Dutch and Belgian police investigators have arrested two suspects and conducted coordinated raids as part of a probe into the illegal use of a banned insecticide in the poultry industry.
"It relates to two managers at the company that allegedly used the substance (fipronil) at poultry farms," the Dutch public prosecution service spokeswoman, Marieke van der Molen, said. The Dutch media have named the suspects' company as Chickfriend.
In connection with the use of fipronil insecticide, the spokeswoman added, "There are several raids being held in The Netherlands, in conjunction with the Belgians."
Dutch and Belgian prosecutors earlier this month opened a fraud investigation into how fipronil, which can harm human health, got into the food chain.
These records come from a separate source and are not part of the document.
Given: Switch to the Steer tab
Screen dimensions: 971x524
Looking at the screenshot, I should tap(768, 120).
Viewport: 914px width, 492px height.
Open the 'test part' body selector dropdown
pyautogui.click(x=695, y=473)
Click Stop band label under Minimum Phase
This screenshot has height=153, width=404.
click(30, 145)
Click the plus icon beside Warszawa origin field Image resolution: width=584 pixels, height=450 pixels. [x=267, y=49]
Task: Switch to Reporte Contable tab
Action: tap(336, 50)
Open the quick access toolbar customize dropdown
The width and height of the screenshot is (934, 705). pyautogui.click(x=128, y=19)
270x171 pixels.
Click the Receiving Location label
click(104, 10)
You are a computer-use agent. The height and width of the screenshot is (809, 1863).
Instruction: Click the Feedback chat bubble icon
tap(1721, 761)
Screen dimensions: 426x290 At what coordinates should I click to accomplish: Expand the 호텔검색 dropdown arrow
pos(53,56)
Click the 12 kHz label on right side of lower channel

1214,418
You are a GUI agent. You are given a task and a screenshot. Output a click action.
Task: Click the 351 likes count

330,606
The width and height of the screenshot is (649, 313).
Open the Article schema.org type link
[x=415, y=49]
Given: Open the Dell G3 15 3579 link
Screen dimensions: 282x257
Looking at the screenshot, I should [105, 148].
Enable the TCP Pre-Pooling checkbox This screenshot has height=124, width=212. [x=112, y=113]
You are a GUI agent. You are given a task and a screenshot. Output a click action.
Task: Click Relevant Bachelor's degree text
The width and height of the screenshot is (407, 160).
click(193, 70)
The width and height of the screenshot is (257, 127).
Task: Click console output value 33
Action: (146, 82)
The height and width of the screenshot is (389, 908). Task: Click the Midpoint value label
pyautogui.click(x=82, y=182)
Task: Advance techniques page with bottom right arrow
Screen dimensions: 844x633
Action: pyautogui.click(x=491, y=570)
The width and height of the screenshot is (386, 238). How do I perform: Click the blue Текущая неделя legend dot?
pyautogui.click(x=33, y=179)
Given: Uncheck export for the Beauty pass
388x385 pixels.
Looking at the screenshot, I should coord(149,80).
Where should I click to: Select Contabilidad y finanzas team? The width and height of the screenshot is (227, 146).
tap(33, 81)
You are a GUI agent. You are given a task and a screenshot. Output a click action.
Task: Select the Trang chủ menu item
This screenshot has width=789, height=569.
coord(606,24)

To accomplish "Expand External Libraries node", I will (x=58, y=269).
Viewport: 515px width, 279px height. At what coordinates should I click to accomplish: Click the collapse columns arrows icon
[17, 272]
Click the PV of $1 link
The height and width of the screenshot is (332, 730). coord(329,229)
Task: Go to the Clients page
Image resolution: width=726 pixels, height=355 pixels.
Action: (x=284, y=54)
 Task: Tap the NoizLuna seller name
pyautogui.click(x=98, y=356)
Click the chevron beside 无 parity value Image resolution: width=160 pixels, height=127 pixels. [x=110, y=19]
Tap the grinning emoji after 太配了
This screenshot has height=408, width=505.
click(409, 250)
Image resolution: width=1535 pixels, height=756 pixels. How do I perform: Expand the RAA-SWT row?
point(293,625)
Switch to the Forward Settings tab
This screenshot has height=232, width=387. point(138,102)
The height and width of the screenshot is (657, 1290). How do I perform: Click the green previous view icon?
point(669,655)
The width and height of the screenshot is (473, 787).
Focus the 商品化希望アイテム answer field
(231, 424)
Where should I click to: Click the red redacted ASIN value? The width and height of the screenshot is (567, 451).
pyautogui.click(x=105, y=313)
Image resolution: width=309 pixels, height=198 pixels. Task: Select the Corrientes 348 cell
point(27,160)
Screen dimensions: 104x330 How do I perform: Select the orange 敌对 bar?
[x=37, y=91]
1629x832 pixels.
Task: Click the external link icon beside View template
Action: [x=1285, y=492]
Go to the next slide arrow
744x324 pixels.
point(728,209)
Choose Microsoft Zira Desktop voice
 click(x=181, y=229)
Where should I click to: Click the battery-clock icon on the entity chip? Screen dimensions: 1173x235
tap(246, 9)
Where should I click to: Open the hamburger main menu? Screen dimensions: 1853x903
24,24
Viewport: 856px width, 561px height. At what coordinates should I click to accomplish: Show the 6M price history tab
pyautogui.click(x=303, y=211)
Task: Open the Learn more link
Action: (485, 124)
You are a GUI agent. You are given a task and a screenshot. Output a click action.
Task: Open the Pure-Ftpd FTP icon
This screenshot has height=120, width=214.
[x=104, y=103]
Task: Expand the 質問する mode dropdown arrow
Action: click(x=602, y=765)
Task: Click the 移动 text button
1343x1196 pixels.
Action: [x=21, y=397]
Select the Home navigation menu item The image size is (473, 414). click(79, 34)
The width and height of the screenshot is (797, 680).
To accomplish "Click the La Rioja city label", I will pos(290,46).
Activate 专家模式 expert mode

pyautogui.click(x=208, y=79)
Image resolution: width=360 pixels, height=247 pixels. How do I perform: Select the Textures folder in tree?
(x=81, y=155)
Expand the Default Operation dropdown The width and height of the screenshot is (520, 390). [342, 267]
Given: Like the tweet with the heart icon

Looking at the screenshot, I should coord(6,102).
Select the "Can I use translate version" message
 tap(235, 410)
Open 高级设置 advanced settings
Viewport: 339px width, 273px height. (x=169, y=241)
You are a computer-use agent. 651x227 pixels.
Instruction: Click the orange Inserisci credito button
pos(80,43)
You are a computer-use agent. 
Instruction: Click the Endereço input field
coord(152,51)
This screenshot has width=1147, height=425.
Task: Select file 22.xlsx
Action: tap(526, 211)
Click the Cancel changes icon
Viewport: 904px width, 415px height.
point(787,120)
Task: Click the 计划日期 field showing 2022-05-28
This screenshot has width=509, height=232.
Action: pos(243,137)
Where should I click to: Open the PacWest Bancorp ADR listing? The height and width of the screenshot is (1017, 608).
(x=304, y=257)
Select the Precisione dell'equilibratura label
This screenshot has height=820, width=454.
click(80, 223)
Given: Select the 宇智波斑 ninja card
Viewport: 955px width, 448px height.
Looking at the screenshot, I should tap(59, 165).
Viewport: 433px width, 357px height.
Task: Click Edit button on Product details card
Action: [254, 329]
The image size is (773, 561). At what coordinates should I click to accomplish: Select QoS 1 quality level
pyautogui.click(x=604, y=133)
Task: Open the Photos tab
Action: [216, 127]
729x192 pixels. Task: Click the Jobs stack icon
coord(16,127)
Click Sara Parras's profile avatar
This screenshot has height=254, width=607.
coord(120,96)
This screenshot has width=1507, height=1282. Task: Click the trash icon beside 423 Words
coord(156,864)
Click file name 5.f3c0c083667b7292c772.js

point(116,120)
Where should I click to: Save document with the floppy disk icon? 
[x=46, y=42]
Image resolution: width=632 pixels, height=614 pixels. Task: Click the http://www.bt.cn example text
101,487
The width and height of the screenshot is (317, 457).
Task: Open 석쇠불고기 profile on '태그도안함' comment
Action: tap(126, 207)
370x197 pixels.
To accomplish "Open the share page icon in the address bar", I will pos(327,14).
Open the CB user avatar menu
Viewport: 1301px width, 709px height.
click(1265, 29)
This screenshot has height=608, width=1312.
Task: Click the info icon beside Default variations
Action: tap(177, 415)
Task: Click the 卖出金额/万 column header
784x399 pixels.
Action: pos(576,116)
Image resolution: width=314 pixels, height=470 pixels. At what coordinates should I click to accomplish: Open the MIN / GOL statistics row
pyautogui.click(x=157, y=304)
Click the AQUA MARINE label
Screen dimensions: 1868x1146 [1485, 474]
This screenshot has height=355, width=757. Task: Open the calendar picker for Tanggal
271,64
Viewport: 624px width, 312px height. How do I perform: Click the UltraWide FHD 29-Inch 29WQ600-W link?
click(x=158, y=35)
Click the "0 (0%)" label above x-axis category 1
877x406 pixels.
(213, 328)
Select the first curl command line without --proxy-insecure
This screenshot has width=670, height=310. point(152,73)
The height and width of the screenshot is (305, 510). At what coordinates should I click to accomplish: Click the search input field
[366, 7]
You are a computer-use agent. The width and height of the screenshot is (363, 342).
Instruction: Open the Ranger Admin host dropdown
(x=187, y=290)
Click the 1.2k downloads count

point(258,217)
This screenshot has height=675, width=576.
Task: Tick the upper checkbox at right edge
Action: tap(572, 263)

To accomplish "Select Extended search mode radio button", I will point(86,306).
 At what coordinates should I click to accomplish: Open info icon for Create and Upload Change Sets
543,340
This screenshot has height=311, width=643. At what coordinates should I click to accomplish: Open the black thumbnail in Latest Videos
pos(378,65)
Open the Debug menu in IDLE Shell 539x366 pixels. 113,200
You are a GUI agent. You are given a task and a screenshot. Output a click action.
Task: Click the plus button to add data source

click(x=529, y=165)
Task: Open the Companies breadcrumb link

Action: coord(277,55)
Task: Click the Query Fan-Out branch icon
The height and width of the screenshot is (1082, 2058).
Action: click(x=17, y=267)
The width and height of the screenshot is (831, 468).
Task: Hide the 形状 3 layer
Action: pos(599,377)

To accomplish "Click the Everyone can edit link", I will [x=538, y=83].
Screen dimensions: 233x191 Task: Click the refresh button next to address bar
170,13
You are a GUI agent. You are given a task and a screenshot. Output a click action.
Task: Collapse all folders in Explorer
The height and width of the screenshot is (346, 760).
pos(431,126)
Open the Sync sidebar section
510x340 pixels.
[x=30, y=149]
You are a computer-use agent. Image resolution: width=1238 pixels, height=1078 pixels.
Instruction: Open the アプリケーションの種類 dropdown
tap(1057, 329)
The Netherlands prosecution service said millions of chicken eggs have been pulled from European supermarket shelves as a result of the scare over the use of the insecticide fipronil, and hundreds of thousands of hens may be culled in the Netherlands.
Molen said raids had been conducted at locations belonging to customers of a company that allegedly used a controversial insecticide.
Molen’s announcement came after Belgium on Wednesday accused the Netherlands' food safety authority NVWA of failing to inform the Belgians that its eggs were tainted with insecticide despite knowing about the problem of fipronil in eggs since November 2016, but failing to inform them until July.
NVWA denied that it had known definitively about the contamination so soon, but admitted it had received an anonymous tip about a banned poison being used in chicken pens in order to kill red lice.
The insecticide scandal only became public on August 1 when authorities in the Netherlands ordered eggs pulled from supermarket shelves and urged shoppers to throw away their egg supply.
In the Netherlands, several million hens may need to be culled at 150 companies in the country, with 300,000 having already been killed.
Contaminated eggs have since been discovered in Germany, Belgium, Sweden, Switzerland, France and the UK.
The European Commission said on Monday the eggs under suspicion of contamination had also been distributed to France and Britain via Germany.
UK food authorities said about 700,000 suspicious eggs had entered the country.
Fipronil is commonly used in veterinary products to get rid of fleas, lice and ticks, but is banned by the EU from being used to treat animals destined for human consumption, such as chickens.
The United Nations World Health Organization (WHO ) categorizes fipronil a as "moderately hazardous" risk .
If taken in significant quantities, fipronil can have dangerous effects on people's kidneys, liver and thyroid glands.
The problem is believed to stem from a substance used by a Dutch company, Chickfriend, that farmers in the Netherlands and Belgium say they hired to treat their chickens.
A lawyer for a Belgian company, Poultry-Vision, says the firm sold it to Chickfriend but has not said where it got the substance.
The French government says a Belgian company -- which it did not identify -- mixed fipronil with another, lawful, substance.
Horsemeat scandal
The egg scandal comes shortly after another food scandal shocked European consumers.
The European police agency, Europol, said 66 people had been arrested for trading horsemeat unfit for human consumption last month.
Europol said 65 people had been arrested in Spain, and the main suspect, a Dutch citizen, had been arrested in Belgium.
Europol said it had seized bank accounts, properties, and luxury cars belonging to the fraudsters.